Quoting from the Independent Thread Scheduling section (page 27) of the Volta whitepaper:
Note that execution is still SIMT: at any given clock cycle, CUDA cores execute the same instruction for all active threads in a warp just as before, retaining the execution efficiency of previous architectures
From my understanding, this implies that if there is no divergence within threads of a warp, (i.e. all threads of a warp are active), the threads should execute in lockstep.
Now, consider listing 8 from this blog post, reproduced below:
unsigned tid = threadIdx.x;
int v = 0;
v += shmem[tid+16]; __syncwarp(); // 1
shmem[tid] = v; __syncwarp(); // 2
v += shmem[tid+8]; __syncwarp(); // 3
shmem[tid] = v; __syncwarp(); // 4
v += shmem[tid+4]; __syncwarp(); // 5
shmem[tid] = v; __syncwarp(); // 6
v += shmem[tid+2]; __syncwarp(); // 7
shmem[tid] = v; __syncwarp(); // 8
v += shmem[tid+1]; __syncwarp(); // 9
shmem[tid] = v;
Since we don't have any divergence here, I would expect the threads to already be executing in lockstep without
any of the __syncwarp() calls.
This seems to contradict the statement I quote above.
I would appreciate if someone can clarify this confusion?
From my understanding, this implies that if there is no divergence within threads of a warp, (i.e. all threads of a warp are active), the threads should execute in lockstep.

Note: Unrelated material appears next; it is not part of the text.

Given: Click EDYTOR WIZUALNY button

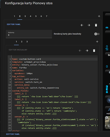Looking at the screenshot, I should coord(18,50).
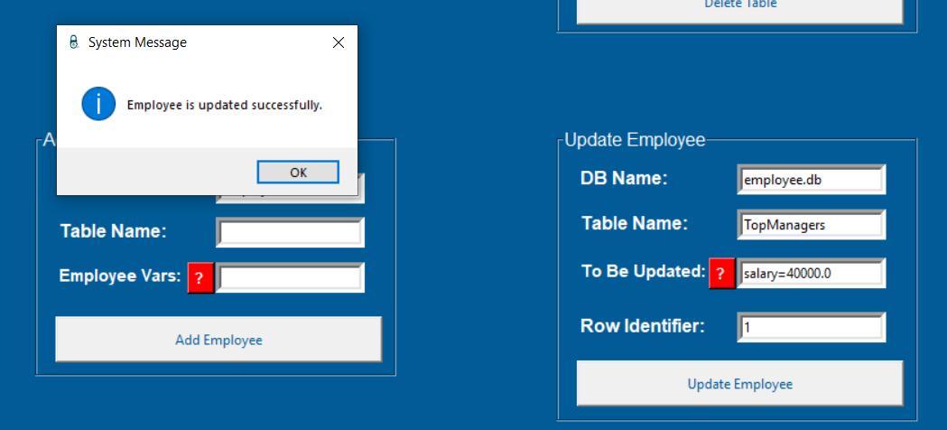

If all threads in a warp are active for a particular instruction, then by definition there is no divergence. This has been true since day 1 in CUDA. It's not logical in my view to connect your statement with the one you excerpted, because it is a different case:
Note that execution is still SIMT: at any given clock cycle, CUDA cores execute the same instruction for all active threads in a warp just as before, retaining the execution efficiency of previous architectures
This indicates that the active threads are in lockstep. Divergence is still possible. The inactive threads (if any) would be somehow divergent from the active threads. Note that both of these statements are describing the CUDA SIMT model and they have been correct and true since day 1 of CUDA. They are not specific to the Volta execution model.
For the remainder of your question, I guess instead of this:
I would appreciate if someone can clarify this confusion?
You are asking:
Why is the syncwarp needed?
Two reasons:
Thread synchronization: synchronize threads in a warp and provide a memory fence. __syncwarp
A memory fence is needed in this case, to prevent the compiler from "optimizing" shared memory locations into registers.
The volta whitepaper is describing the behavior of a specific hardware implementation of a CUDA-compliant device. The hardware may ensure things that are not guaranteed by the programming model.